Cynthia is also founder and president of Voice Found, a non-profit organization committed to preventing child sexual abuse and supporting the healing of adult survivors. She started Voice Found because she understands firsthand the devastating effects of child sexual abuse; she was continually assaulted by an adult male neighbour when she was between the ages of five and seven, then by a gang of teen boys when she was 12, and again by a 21-year-old when she was 16. She kept all of that a secret until she was 47.
For decades, Cynthia struggled with self-loathing, panic attacks and a deep-rooted belief that she didn’t belong—that she wasn’t good enough. Profoundly disconnected from herself, she turned to drugs and alcohol, dropped out of school and treated her body, and her spirit, with the same lack of regard her abusers had shown her.
Throughout most of her life, she couldn’t even meet her gaze in the mirror. “I would look at myself and do my hair, do my makeup, but I never could make eye contact with myself,” she says. “I could never really look at myself in the mirror. It was always as if I were seeing another person.”
For Cynthia to nominate herself as a Kickass Canadian spoke volumes to me. I had absolutely no hesitation in breaking my “rule” and adding her to this site. In fact, it’s my honour to give her a platform for her newfound voice.
“Sometimes it can be difficult to talk about the abuse,” says Cynthia. “I kind of disassociate from it, I tell the story as if it happened to someone else. But sometimes I’m not that good at it and I’ll cry.”
Her story doesn’t start out sadly (and I can tell you now that it doesn’t end sadly, either; she was determined of that). She and her younger brother, Mark, grew up in Ottawa, Ontario in what she calls “a normal middle-class family.” Their mother worked at Royal Bank of Canada (RBC), their father was a musician and music teacher. Sunday mornings were spent at church, and Sunday dinners with grandparents, uncles and aunts.
“I had a happy childhood,” says Cynthia. “I always think back fondly to the early 60s, when women wore those beautiful Jackie O dresses. It was like an episode of Mad Men.”
Her parents were quite social, and with two young children, that meant hiring a babysitter from time to time. When Cynthia was five years old, and Mark two, their parents started turning to a man who lived next door and had made a positive impression as a standup, trustworthy neighbour.
“That’s when the abuse started,” she says. “He would come into my bedroom at night—” She starts to describe the specifics, but then stops herself. “I think it’s just more important to know that he abused me.”
What she does want people to know is that, like many serial abusers, hers didn’t start out with a violent act. “If they’re around and they want to have you in their life, they won’t begin with something intrusive,” she says. “They really do a very good job of grooming you and making you feel that it’s a big secret between you… (My perpetrator) said, ‘You can’t tell anybody, you can’t say anything to anybody because you’ll be in trouble because your parents won’t understand what you did.’ They make it sound like it’s something that you’ve done. When I think back now, at the time I had no idea, but I’ve gone back there a lot of times and there’s no way I was the first person he assaulted. He knew what he was doing.”
Cynthia’s parents, however, had no idea. And so it continued. “Because he lived in the neighbourhood, he had access whenever he wanted,” she says. “We lived next to a meadow and some woods. Quite frequently that’s where I would go out to play and of course he would come along and a lot of abuse happened outside in the woods.”

*ACTIVITY LIST*:
#1 Reproduce the profile word for word between "Her parents were" and "standup, trustworthy neighbour.", inclusive.
#2 According to the profile, why did Cynthia start Voice Found? Answer in one to three sentences.
#3 Where did Cynthia's mother work, according to the profile?

*SUPPLIED DATA*:
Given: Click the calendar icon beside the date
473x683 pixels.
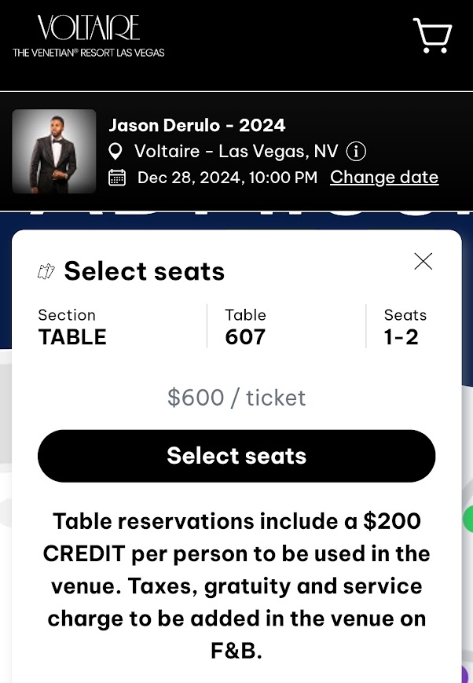Looking at the screenshot, I should point(117,178).
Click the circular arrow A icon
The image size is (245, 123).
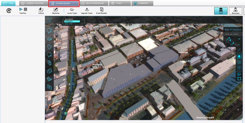[9, 11]
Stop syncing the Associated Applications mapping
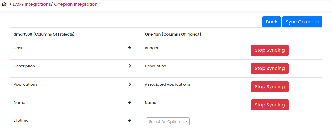The height and width of the screenshot is (133, 332). 270,87
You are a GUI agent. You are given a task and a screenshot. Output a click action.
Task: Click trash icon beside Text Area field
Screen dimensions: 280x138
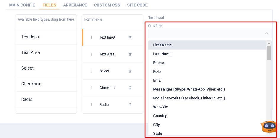(x=130, y=54)
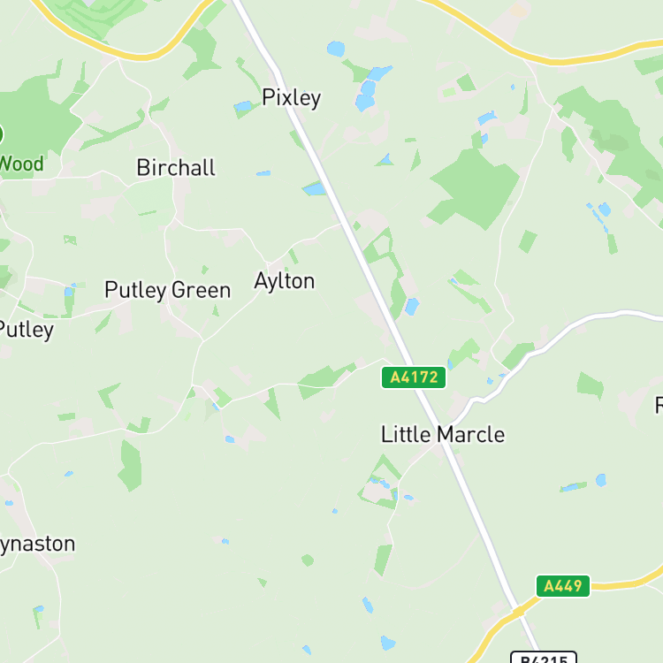
Task: Click the A4172 road shield
Action: click(414, 377)
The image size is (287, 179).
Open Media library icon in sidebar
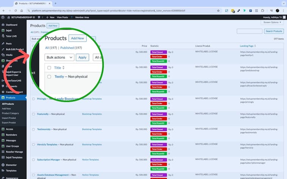point(3,55)
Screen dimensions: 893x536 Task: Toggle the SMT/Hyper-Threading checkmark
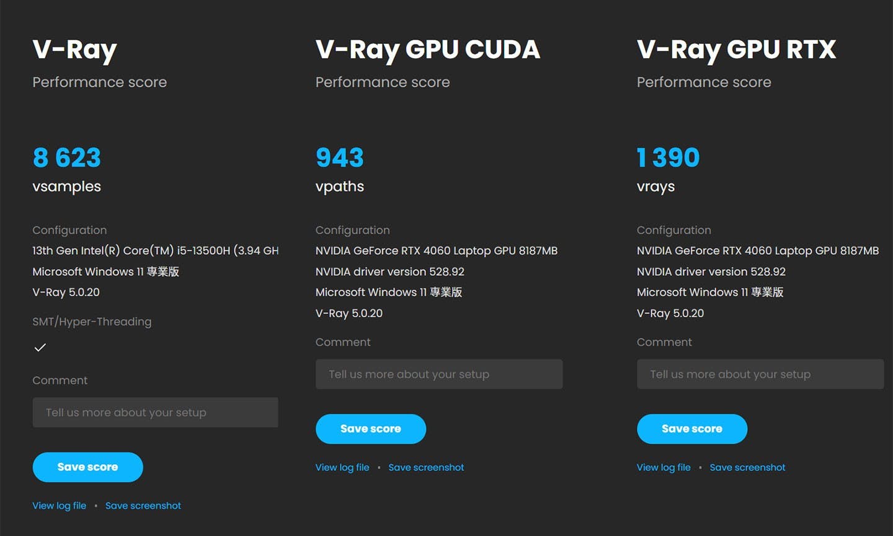(x=40, y=348)
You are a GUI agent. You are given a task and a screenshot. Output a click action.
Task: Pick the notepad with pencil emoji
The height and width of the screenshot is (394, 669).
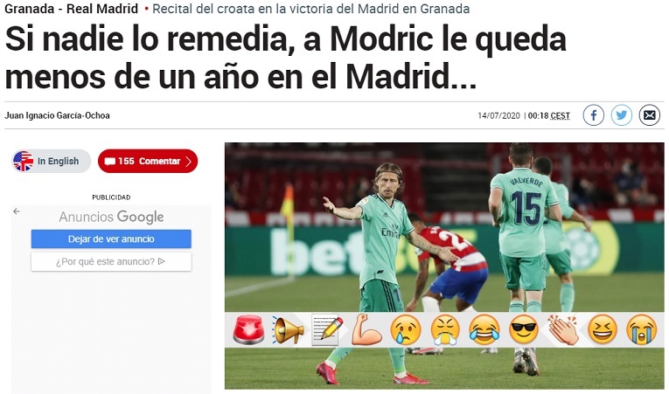327,329
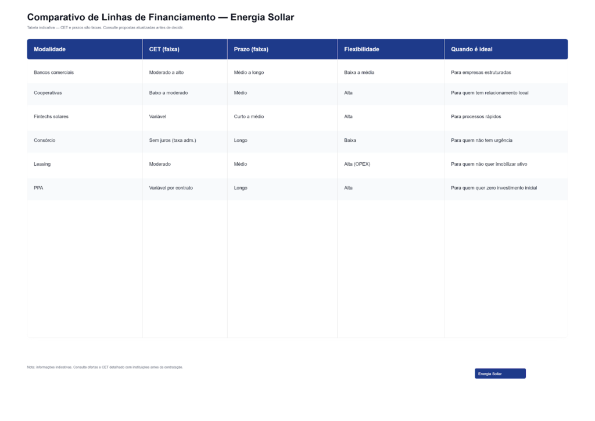Click the Sem juros (taxa adm.) cell
This screenshot has height=421, width=595.
[173, 140]
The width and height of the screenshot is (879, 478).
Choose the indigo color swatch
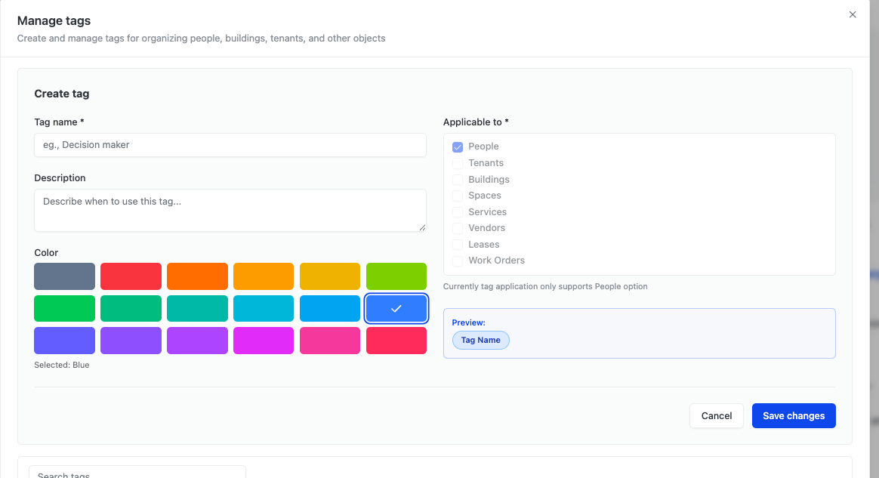(x=64, y=341)
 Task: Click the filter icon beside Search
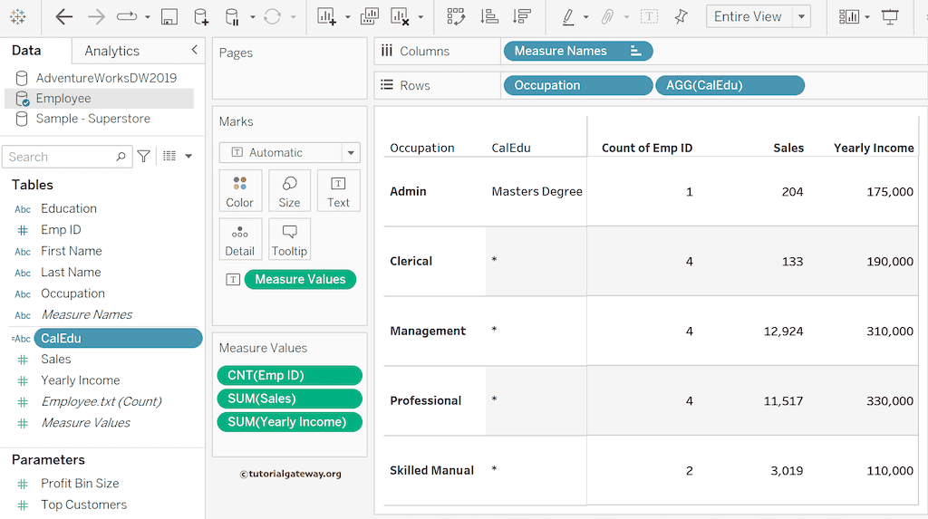144,157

*RESPONSE LIST*:
#1
Her parents were quite social, and with two young children, that meant hiring a babysitter from time to time. When Cynthia was five years old, and Mark two, their parents started turning to a man who lived next door and had made a positive impression as a standup, trustworthy neighbour.

#2 She started Voice Found because she understands firsthand the devastating effects of child sexual abuse. She was assaulted repeatedly by an adult male neighbor between the ages of five and seven, by a gang of teen boys at 12, and by a 21-year-old at 16.

#3 Royal Bank of Canada (RBC).